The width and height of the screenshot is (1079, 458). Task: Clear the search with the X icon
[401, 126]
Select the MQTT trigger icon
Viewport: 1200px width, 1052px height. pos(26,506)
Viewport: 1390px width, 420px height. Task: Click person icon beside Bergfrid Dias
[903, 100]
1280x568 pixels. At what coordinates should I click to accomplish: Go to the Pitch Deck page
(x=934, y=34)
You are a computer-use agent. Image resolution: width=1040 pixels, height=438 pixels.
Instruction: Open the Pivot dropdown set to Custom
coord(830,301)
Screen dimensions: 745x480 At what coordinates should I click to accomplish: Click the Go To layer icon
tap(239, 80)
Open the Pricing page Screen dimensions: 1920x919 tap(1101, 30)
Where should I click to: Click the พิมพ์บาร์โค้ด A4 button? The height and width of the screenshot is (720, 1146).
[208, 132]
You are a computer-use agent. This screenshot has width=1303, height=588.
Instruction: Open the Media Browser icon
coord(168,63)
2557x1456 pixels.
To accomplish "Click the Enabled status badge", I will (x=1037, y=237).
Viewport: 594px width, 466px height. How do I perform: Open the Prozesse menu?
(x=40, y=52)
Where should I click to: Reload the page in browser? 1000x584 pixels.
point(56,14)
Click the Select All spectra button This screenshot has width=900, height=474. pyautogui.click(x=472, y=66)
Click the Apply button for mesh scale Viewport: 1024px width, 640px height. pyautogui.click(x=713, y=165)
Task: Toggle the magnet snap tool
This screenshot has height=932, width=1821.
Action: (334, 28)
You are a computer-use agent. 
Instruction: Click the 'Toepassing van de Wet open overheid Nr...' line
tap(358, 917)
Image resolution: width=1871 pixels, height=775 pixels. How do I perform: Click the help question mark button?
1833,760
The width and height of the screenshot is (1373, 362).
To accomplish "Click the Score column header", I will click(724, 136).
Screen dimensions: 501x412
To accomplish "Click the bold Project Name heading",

» **PROBLEM DETAILS**
All lines in the data above from the one with "You are a computer-use agent. Image" through the one with "2557x1456 pixels." must be repeated exactly, and no others.

» **RESULT**
You are a computer-use agent. Image resolution: width=1040 pixels, height=438 pixels.
Instruction: Open the Pivot dropdown set to Custom
coord(830,301)
Screen dimensions: 745x480 At what coordinates should I click to accomplish: Click the Go To layer icon
tap(239, 80)
Open the Pricing page Screen dimensions: 1920x919 tap(1101, 30)
Where should I click to: Click the พิมพ์บาร์โค้ด A4 button? The height and width of the screenshot is (720, 1146).
[208, 132]
You are a computer-use agent. This screenshot has width=1303, height=588.
Instruction: Open the Media Browser icon
coord(168,63)
2557x1456 pixels.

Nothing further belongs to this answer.